Rows from a dataset:
++++++++++

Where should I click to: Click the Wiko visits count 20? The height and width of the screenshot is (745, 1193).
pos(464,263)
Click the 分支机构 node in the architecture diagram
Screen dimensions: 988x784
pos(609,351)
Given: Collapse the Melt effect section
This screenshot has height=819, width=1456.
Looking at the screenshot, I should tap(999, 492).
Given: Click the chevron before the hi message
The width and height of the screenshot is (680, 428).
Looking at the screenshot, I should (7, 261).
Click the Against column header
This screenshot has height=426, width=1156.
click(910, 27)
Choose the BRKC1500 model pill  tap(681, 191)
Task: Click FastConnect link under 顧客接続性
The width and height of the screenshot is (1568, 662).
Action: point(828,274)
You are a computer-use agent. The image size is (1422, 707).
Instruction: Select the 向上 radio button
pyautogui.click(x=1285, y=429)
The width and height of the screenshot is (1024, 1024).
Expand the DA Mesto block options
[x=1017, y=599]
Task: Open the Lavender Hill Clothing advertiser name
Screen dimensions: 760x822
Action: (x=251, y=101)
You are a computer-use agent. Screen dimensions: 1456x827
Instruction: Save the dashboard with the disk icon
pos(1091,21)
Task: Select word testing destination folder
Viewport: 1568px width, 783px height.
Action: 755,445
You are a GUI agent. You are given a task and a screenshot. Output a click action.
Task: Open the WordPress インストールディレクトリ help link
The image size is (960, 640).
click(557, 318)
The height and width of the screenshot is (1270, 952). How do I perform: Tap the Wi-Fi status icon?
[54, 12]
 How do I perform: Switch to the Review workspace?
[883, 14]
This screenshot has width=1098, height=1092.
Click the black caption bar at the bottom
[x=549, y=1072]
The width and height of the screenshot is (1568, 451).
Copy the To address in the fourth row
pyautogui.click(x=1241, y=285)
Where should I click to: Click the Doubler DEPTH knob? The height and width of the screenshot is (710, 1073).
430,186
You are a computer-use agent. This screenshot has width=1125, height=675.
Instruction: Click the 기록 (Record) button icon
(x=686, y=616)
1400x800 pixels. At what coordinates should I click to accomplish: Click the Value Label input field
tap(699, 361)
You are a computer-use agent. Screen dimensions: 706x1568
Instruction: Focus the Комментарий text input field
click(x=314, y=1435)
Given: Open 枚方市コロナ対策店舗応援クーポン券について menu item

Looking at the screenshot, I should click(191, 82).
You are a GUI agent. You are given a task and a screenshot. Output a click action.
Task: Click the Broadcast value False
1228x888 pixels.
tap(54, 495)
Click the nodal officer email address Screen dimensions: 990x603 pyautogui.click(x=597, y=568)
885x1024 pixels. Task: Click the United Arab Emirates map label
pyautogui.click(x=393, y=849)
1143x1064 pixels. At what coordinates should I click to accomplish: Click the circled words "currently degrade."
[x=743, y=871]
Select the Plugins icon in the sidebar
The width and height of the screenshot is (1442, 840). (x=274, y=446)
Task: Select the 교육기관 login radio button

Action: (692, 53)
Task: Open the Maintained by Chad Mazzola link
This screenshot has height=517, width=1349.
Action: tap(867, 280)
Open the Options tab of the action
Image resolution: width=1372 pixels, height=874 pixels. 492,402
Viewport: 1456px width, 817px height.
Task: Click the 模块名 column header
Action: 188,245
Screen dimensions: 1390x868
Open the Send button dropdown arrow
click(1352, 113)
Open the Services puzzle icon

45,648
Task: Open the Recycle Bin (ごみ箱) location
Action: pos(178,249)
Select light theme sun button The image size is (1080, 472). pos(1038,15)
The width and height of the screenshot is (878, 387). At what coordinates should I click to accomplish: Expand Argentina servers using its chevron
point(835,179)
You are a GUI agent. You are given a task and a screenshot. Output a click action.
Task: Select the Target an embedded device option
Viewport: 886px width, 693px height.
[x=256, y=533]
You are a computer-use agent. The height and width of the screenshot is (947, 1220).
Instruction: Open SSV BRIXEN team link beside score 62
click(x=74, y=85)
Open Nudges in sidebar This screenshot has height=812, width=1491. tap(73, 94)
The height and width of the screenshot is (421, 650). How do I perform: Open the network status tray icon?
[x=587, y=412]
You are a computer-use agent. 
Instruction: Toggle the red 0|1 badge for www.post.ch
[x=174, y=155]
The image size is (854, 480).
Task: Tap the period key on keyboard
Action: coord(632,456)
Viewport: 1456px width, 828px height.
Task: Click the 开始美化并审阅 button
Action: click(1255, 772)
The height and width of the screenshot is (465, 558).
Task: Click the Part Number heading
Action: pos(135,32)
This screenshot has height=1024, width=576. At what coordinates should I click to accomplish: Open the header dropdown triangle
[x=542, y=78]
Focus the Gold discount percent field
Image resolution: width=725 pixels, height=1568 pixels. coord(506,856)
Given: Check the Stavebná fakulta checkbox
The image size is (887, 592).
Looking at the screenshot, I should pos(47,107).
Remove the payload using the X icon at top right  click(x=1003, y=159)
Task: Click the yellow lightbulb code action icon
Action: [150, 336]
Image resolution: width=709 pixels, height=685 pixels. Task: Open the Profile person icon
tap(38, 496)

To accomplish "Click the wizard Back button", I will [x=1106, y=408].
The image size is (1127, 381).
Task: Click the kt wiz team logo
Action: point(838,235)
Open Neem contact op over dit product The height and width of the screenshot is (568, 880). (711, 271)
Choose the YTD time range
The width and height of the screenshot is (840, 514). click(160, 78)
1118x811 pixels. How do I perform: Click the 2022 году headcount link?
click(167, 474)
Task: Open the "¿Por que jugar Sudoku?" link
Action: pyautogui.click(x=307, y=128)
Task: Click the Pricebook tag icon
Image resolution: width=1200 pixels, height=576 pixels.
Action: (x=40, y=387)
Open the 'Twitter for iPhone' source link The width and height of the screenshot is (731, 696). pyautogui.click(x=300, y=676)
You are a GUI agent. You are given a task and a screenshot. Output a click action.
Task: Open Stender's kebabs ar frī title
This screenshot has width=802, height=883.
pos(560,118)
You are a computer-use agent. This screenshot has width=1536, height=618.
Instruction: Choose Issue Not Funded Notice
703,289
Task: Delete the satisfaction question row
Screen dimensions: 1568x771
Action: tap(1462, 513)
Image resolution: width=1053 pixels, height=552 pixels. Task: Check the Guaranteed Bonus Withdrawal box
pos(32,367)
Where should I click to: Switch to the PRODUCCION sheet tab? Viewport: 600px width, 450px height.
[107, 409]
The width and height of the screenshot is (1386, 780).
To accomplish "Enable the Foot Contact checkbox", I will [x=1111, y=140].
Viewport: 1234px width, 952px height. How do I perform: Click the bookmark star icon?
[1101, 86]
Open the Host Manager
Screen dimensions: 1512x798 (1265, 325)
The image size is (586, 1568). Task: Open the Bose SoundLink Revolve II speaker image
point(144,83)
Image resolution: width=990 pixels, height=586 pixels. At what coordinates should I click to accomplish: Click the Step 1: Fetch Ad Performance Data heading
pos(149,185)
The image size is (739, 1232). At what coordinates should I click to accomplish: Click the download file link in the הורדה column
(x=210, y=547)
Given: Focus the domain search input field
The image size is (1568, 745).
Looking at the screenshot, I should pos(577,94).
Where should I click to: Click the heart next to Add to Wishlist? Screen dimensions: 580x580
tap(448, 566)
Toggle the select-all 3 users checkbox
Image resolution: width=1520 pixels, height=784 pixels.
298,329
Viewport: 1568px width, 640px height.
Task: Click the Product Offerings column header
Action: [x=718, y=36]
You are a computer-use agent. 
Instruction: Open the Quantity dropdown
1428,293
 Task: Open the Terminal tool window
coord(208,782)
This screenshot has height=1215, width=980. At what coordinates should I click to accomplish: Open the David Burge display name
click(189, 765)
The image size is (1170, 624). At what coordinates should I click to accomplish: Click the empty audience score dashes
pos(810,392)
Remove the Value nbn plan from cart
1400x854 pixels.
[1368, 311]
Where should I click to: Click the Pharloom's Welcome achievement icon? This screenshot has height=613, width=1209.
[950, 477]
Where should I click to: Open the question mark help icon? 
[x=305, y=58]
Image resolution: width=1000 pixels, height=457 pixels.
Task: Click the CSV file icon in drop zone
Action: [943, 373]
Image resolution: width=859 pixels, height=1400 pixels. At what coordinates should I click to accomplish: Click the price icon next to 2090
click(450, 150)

++++++++++

▸ Exercise: Arrange the entries as a numbered list, starting at the line that contains "1143x1064 pixels. At" and ending at the line that contains "The width and height of the screenshot is (1442, 840).", leaving out any blank lines.

▸ Result of this exercise:
1. 1143x1064 pixels. At what coordinates should I click to accomplish: Click the circled words "currently degrade."
2. [x=743, y=871]
3. Select the Plugins icon in the sidebar
4. The width and height of the screenshot is (1442, 840). (x=274, y=446)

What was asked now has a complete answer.